[EXERCISES TO COMPLETE]:
1. In the China Power New Energy announcement, what date does the earlier announcement about the MOU with SPIC carry?
2. Continue the China Power New Energy announcement after its final sentence.

[DOCUMENT PASSAGE]:
------------------------------------
This announcement is for information purposes only and does not constitute an invitation or offer to acquire, purchase or subscribe for the securities of the Company.


China Power New Energy Development Company Limited

中國電力新能源發展有限公司*

(incorporated in Bermuda with limited liability)

(Stock Code: 0735)


FURTHER ANNOUNCEMENT MEMORANDUM OF UNDERSTANDING


ANNOUNCEMENT PURSUANT TO RULES 3.7 AND 3.8 OF THE TAKEOVERS CODE


Reference is made to the announcement (the "Announcement") of China Power New Energy Development Company Limited (the "Company") dated 30 December 2015 regarding the MOU entered into between the Company and SPIC. Unless otherwise specified, capitalised terms used in the Announcement have the same respective meanings when used herein.


This announcement is made by the Company pursuant to Rules 3.7 and 3.8 of the Hong Kong Code on Takeovers and Mergers (the "Takeovers Code").
------------------------------------
[RECORDED DATA]:
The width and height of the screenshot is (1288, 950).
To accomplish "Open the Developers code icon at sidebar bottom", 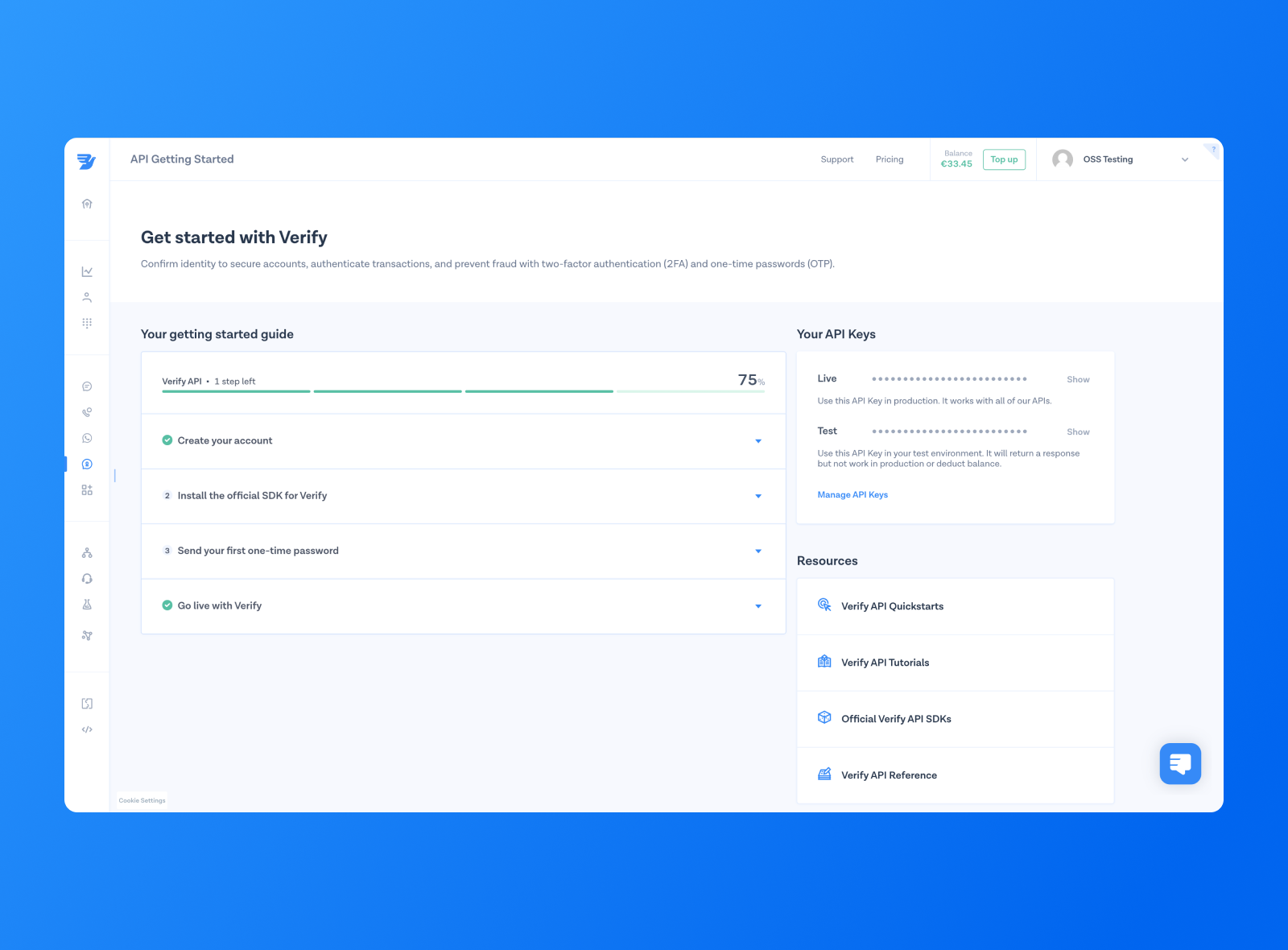I will click(x=87, y=729).
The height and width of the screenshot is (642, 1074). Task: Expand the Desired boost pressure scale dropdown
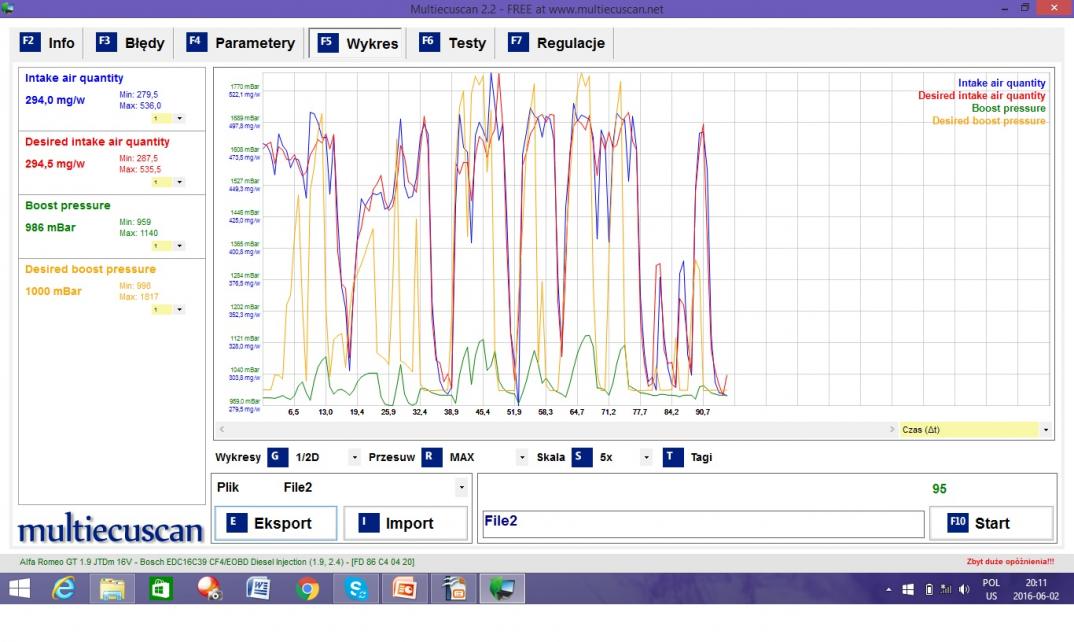[180, 309]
------------------------------------
[EXPECTED RESPONSES]:
1. 30 December 2015

2.
IMPLICATIONS OF THE MOU UNDER THE TAKEOVERS CODE


While the transaction contemplated under the MOU (the "Possible Transaction") remains in a preliminary stage and subject to further negotiations and full documentation which may or may not materialise, should the Possible Transaction proceed, it may result in SPIC (which, as at the date of this announcement, holds indirectly through its wholly-owned subsidiaries an aggregate of approximately 28.07% of the issued share capital of the Company) and its subsidiaries (the "SPIC Group") holding in aggregate 30% or more of the voting rights of the Company, which may give rise to an obligation for the SPIC Group to make a mandatory general offer for the shares in the Company under Rule 26.1 of the Takeovers Code and a possible application by

SPIC Group to the Securities and Futures Commission for a whitewash waiver from such offer obligation pursuant to Note 1 on dispensations from Rule 26 of the Takeovers Code.


In compliance with Rule 3.7 of the Takeovers Code, monthly announcements setting out the progress of the Possible Transaction will be made until announcement of firm intention to make an offer under Rule 3.5 of the Takeovers Code or of a decision not to proceed with an offer is made. Further announcement(s) will be made by the Company as and when appropriate or required in accordance with the Listing Rules and the Takeovers Code (as the case may be).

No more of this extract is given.